>> begin MATERIAL TO PROCESS

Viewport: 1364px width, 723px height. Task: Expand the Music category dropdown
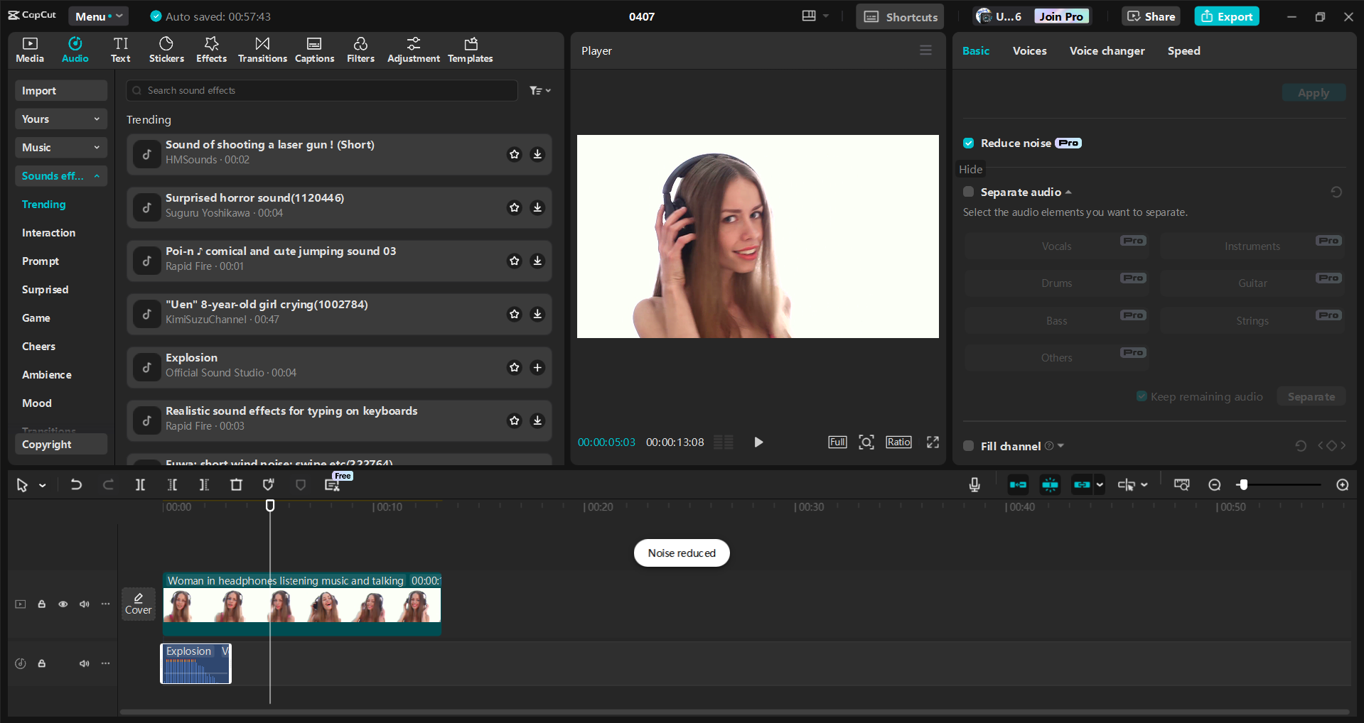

>> end MATERIAL TO PROCESS
>> begin MATERIAL TO PROCESS

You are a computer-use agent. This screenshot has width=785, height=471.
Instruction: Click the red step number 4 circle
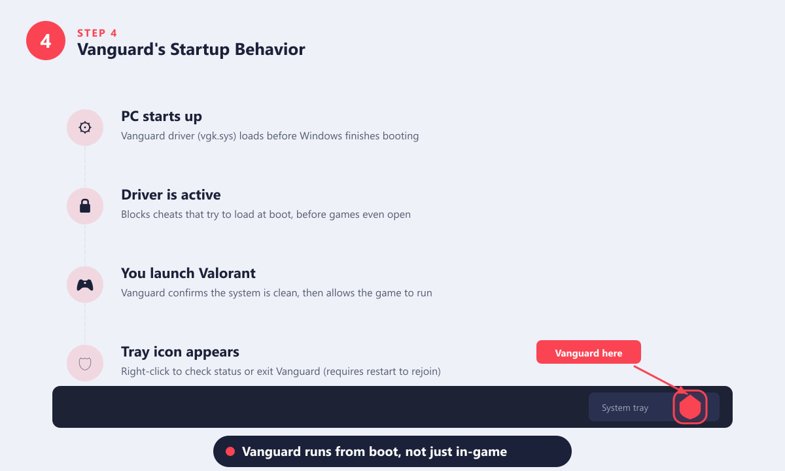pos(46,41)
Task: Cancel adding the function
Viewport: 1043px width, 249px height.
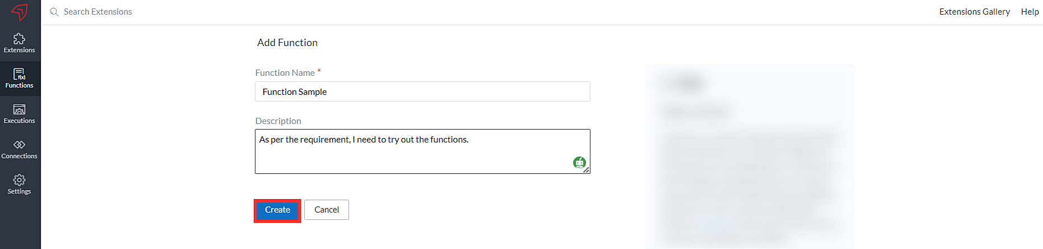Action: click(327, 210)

>> end MATERIAL TO PROCESS

● **STATED PROBLEM**:
Render the stretch from the line containing "Task: Cancel adding the function" through the line containing "Action: click(327, 210)" as a numbered list, skipping blank lines and omitting the pictures.

● **THE COMPLETED TASK**:
1. Task: Cancel adding the function
2. Viewport: 1043px width, 249px height.
3. Action: click(327, 210)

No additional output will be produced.